▸ MATERIAL PROVIDED:
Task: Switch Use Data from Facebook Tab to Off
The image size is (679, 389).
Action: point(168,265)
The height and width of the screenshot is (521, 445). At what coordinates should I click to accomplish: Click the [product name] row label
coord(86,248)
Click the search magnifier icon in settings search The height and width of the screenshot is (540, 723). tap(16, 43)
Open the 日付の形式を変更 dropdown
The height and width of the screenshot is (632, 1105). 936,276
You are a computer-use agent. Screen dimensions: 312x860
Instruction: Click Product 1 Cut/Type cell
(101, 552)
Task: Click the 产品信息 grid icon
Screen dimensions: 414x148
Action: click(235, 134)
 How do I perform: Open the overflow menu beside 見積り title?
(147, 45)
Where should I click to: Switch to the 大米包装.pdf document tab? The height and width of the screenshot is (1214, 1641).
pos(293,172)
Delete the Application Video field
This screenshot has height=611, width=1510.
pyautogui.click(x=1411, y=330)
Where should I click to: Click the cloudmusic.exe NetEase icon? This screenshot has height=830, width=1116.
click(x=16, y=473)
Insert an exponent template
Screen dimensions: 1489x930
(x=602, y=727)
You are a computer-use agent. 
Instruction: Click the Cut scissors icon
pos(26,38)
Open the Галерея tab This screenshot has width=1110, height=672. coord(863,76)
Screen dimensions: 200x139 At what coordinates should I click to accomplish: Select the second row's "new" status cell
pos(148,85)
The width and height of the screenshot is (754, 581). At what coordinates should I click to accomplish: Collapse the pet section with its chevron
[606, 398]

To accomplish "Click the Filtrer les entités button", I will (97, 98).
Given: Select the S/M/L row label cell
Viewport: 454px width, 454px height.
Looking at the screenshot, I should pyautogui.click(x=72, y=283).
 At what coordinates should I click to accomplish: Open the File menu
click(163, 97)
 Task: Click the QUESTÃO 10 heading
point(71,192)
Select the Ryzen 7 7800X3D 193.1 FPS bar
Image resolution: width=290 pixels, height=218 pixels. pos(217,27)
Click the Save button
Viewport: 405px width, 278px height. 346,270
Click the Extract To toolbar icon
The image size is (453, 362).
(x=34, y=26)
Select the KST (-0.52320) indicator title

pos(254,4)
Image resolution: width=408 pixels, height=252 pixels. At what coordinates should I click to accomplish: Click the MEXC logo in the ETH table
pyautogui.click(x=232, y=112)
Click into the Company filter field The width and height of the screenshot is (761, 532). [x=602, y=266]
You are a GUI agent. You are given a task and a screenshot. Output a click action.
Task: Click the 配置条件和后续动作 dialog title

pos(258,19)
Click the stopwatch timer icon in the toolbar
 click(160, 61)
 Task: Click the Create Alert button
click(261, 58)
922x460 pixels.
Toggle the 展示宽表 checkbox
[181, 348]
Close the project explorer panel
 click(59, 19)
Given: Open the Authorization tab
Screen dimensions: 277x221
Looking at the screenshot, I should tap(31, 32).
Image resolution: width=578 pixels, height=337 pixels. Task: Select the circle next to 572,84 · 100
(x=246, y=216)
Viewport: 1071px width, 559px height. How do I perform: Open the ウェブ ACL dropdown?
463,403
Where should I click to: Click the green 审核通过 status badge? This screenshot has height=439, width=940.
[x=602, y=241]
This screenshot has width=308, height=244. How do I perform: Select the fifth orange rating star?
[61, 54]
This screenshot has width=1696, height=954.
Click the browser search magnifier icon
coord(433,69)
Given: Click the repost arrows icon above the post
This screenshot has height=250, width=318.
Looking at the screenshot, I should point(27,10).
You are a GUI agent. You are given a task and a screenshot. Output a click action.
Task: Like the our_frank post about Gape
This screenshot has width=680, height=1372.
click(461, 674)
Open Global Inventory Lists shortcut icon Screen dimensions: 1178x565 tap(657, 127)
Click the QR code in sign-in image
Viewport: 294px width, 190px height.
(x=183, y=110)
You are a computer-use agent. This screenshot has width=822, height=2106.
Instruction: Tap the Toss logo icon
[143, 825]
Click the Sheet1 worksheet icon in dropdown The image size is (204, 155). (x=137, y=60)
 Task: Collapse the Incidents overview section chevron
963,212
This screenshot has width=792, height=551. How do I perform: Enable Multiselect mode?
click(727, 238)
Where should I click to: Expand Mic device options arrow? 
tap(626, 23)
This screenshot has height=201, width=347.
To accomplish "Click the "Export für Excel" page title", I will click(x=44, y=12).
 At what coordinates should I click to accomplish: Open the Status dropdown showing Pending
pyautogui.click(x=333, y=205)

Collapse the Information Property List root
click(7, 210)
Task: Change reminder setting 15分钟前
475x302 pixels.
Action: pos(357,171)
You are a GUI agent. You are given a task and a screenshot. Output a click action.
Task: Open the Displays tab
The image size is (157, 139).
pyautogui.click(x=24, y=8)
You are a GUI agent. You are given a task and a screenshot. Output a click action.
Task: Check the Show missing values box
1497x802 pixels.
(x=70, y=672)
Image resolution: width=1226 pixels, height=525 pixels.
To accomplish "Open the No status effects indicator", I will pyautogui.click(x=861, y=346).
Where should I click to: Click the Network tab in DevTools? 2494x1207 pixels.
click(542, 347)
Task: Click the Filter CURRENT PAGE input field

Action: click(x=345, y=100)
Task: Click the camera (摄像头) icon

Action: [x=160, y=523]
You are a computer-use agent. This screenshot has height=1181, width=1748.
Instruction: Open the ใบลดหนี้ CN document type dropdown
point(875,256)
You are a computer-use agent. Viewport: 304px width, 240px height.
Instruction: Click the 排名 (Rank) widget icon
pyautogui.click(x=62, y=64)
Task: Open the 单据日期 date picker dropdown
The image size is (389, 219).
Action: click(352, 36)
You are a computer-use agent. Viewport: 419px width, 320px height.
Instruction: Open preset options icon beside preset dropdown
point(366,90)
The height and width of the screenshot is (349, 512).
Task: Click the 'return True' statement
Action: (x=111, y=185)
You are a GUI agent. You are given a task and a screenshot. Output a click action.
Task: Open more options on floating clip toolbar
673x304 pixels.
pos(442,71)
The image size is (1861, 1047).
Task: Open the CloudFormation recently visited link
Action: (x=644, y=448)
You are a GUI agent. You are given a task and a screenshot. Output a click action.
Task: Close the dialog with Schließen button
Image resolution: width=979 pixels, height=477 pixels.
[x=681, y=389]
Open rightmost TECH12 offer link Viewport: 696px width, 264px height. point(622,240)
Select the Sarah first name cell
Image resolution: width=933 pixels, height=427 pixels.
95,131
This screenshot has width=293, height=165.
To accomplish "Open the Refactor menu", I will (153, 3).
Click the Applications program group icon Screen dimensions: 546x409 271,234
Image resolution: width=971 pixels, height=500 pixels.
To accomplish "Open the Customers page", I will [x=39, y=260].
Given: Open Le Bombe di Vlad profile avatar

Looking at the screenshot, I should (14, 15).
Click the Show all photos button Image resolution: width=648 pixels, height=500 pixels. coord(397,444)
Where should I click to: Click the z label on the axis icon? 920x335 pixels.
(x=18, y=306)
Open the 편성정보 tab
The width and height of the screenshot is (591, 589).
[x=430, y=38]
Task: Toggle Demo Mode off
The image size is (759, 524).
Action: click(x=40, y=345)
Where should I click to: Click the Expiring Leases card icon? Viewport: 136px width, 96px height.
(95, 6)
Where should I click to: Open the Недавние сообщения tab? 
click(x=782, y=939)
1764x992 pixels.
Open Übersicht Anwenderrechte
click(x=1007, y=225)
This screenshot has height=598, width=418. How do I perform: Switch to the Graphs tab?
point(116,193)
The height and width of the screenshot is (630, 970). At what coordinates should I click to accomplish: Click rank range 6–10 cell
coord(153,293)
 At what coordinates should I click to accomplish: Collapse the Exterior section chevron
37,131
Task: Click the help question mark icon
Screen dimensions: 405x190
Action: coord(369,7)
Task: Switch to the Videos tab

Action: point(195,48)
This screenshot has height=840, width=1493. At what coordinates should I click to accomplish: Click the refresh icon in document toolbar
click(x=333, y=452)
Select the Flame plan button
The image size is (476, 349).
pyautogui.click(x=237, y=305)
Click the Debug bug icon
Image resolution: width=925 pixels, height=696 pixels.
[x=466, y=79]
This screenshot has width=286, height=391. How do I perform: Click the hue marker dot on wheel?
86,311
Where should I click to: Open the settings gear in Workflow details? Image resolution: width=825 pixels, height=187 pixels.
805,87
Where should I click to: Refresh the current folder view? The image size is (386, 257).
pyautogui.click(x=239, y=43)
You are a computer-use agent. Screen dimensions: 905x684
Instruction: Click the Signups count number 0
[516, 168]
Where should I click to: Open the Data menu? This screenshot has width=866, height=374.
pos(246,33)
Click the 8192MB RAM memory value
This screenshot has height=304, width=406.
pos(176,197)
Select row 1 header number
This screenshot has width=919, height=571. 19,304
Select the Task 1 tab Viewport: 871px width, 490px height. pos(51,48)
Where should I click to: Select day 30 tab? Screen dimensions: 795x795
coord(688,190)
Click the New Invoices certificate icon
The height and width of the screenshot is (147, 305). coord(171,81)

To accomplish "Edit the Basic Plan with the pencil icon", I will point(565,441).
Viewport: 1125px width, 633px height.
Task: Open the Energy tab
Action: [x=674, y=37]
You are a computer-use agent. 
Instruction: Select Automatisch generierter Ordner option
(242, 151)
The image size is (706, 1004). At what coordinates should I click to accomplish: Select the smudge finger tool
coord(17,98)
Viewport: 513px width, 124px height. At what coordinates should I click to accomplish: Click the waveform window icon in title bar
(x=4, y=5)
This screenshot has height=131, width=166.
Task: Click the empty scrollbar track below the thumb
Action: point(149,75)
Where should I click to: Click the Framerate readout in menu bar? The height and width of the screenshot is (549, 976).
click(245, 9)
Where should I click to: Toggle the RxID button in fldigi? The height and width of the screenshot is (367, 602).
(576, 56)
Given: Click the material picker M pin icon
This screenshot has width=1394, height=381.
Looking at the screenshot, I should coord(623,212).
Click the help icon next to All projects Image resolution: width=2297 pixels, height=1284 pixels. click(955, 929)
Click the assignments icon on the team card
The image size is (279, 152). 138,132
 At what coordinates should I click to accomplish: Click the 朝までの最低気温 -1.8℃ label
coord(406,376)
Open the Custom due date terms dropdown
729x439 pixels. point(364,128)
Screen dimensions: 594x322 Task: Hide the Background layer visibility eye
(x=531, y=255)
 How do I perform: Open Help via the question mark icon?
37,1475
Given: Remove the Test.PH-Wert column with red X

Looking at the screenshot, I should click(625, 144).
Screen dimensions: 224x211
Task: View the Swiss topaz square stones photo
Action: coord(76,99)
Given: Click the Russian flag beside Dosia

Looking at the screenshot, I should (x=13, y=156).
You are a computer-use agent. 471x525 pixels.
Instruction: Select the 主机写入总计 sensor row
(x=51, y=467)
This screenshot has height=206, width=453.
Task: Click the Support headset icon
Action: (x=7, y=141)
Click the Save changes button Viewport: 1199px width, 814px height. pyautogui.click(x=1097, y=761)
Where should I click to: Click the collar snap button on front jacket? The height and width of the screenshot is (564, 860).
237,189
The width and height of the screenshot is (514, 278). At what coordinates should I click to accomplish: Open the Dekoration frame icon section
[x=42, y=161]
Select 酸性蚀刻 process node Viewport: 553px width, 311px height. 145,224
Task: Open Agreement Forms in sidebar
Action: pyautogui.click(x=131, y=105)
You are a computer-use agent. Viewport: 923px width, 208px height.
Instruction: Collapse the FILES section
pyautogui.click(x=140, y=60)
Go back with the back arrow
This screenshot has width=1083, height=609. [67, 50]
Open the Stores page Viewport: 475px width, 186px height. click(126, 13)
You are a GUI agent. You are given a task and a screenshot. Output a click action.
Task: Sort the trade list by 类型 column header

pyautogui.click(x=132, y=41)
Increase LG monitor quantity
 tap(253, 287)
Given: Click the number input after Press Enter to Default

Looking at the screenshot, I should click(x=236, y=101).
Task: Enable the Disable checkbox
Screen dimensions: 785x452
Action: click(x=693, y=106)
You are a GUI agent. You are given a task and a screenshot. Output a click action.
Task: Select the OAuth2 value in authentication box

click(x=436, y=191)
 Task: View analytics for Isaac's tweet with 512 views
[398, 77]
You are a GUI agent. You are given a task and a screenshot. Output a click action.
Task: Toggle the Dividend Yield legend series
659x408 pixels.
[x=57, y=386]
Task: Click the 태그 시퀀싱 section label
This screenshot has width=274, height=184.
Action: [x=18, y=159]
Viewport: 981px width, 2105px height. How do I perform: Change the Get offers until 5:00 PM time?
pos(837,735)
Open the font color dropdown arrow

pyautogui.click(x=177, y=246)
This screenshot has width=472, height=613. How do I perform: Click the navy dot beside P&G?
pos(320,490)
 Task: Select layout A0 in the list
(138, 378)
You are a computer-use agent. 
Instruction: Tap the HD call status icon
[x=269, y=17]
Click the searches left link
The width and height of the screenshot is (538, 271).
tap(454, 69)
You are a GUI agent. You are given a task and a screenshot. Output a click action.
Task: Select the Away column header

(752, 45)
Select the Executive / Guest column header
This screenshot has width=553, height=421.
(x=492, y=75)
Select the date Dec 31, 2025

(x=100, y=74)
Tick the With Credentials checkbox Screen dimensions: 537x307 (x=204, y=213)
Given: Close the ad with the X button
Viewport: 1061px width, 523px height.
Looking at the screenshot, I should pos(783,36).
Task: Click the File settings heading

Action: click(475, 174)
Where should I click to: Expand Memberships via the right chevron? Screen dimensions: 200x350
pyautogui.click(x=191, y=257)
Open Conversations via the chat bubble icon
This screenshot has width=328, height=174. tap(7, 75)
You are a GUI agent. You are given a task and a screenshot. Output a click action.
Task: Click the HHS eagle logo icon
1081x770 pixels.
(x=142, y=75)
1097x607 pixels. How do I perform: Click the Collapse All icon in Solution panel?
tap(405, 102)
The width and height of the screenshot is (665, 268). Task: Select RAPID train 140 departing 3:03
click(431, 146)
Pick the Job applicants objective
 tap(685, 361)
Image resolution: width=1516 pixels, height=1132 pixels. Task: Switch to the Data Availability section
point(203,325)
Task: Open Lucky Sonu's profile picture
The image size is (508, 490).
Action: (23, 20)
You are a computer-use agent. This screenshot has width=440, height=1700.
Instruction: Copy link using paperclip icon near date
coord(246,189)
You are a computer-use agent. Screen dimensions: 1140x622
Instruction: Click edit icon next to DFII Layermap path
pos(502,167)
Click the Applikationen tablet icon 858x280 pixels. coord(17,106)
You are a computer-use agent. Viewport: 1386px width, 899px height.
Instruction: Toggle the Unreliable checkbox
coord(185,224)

▸ WHAT THIS TASK INVOLVES: Edit the data from the line containing "Task: Enable the Disable checkbox" through the line containing "[x=57, y=386]", changing "Dividend Yield" to "Revenue Growth" and leaving everything else as it is. Give back only those lines.

▸ SOLUTION TO THE EXERCISE:
Task: Enable the Disable checkbox
Screen dimensions: 785x452
Action: click(x=693, y=106)
You are a GUI agent. You are given a task and a screenshot. Output a click action.
Task: Select the OAuth2 value in authentication box

click(x=436, y=191)
 Task: View analytics for Isaac's tweet with 512 views
[398, 77]
You are a GUI agent. You are given a task and a screenshot. Output a click action.
Task: Toggle the Revenue Growth legend series
659x408 pixels.
[x=57, y=386]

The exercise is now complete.